La spirale
delle formiche e quella degli uomini: il cerchio vizioso della modernità
C’è un’immagine
che arriva dal mondo degli insetti e che inquieta per la sua potenza simbolica:
la “spirale della morte” delle formiche. Piccoli eserciti che, privi di
riferimenti esterni, finiscono a marciare in cerchio fino allo sfinimento. Un
fenomeno che non riguarda solo la natura, ma che sembra descrivere, con
spietata precisione, il destino della nostra società.
Le formiche
seguono tracce chimiche; noi seguiamo algoritmi, trend, opinioni dominanti.

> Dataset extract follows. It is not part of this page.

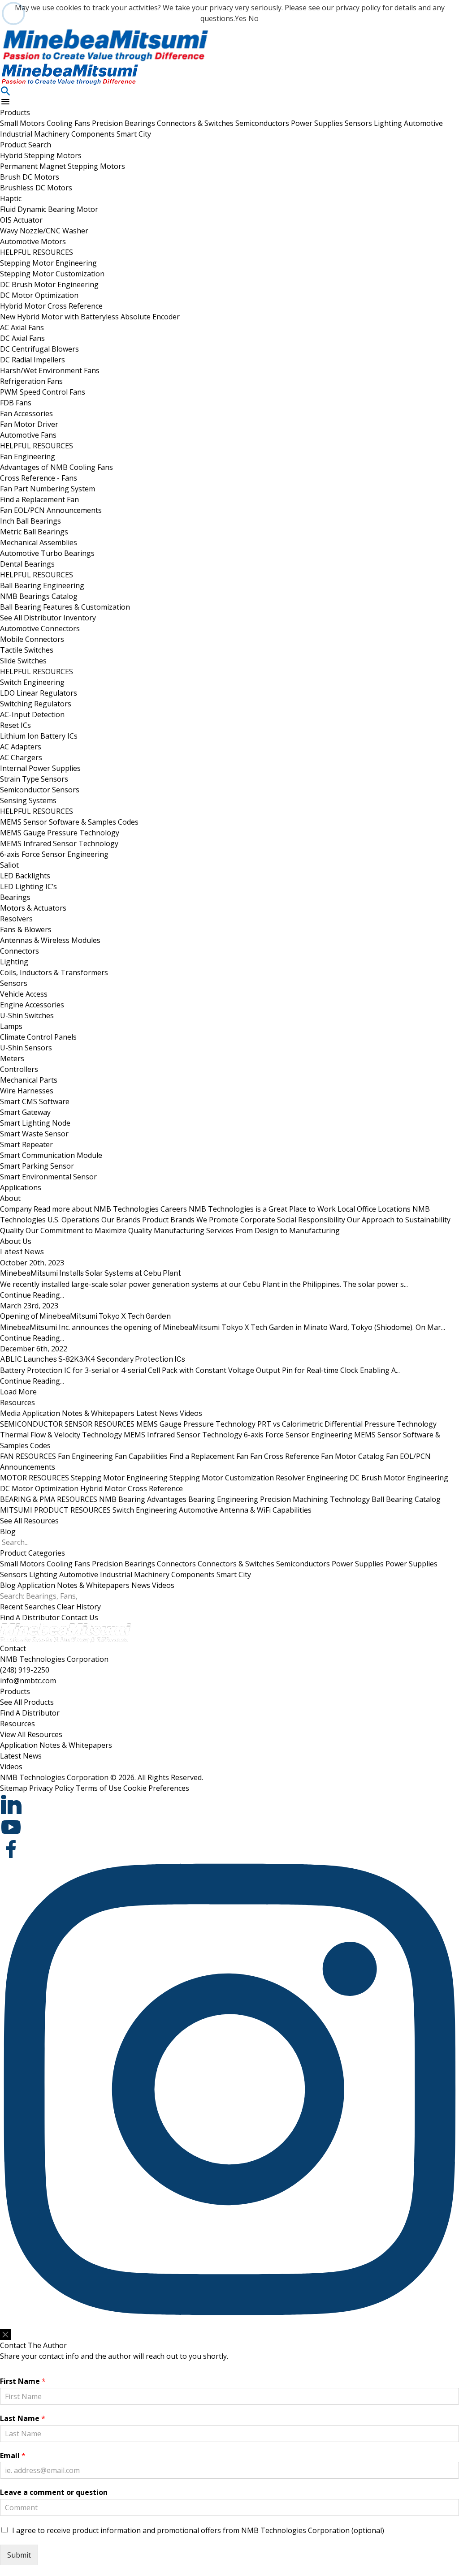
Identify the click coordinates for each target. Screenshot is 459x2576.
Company (79, 1209)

Cambiano i segnali, non il meccanismo. La ripetizione diventa rassicurante,
l’imitazione una forma di sopravvivenza. Ma quando l’intero gruppo perde il
contatto con punti di riferimento esterni, la cooperazione si trasforma in
trappola. È il conformismo sociale, che la psicologia descrive come la tendenza
a rinunciare alla propria autonomia di giudizio pur di aderire al pensiero
dominante.
Questa
dinamica, se osservata nel nostro presente, assume i contorni di una vera e
propria patologia sociale. La rincorsa al consumo infinito, la dipendenza da
notifiche e “like”, la ricerca ossessiva di approvazione: sono tutte spirali
che ci fanno confondere movimento con progresso. La filosofia contemporanea, da
Bauman a Byung-Chul Han, ha messo in luce come la società liquida o la “società
della stanchezza” ci stiano intrappolando in cicli senza uscita, dove si corre
sempre più veloce restando nello stesso punto.
La spirale
delle formiche è un tragico esempio di come un comportamento utile al gruppo
possa trasformarsi in un vicolo cieco. In termini psicologici, si potrebbe
parlare di pensiero di gruppo (groupthink)*, un processo in cui l’armonia
apparente prevale sulla capacità critica, fino a produrre scelte collettive
irrazionali. Il risultato è la cecità sociale: nessuno osa interrompere il
cerchio, perché nessuno vede alternative.
Nietzsche aveva
individuato nell’“eterno ritorno” il simbolo della ripetizione infinita, ma
come provocazione metafisica sulla libertà e sul senso della vita. La spirale
delle formiche, al contrario, ci offre l’immagine di un ritorno sterile,
meccanico, senza possibilità di redenzione. È la metafora di un’esistenza che
si consuma senza direzione, schiava di automatismi interiorizzati.
La differenza
tra noi e le formiche è la possibilità di coscienza. Fermarsi, interrogarsi,
introdurre il dubbio: ecco gli atti che rompono il cerchio. Significa coltivare
la diversità di vedute, recuperare lentezza e profondità, rifiutare
l’omologazione imposta. In una parola, significa restituire alla cooperazione
una dimensione umana, non meccanica.
La spirale
delle formiche non è solo curiosità naturale: è una diagnosi della nostra
epoca. Ci mostra che il pericolo più grande non è la solitudine, ma la folla
cieca; non è l’isolamento, ma il consenso unanime. Camminare insieme ha senso
solo se qualcuno ha il coraggio di fermarsi e chiedere: “Dove stiamo andando?”.
3 settembre
2025 -
Giuliano Martini Ascalone
AFORISMA
Non è il
camminare insieme che salva, ma il fermarsi a interrogarsi. La folla cieca è
peggiore della solitudine, perché confonde obbedienza con progresso. Solo il
dubbio spezza la spirale e ci restituisce un futuro.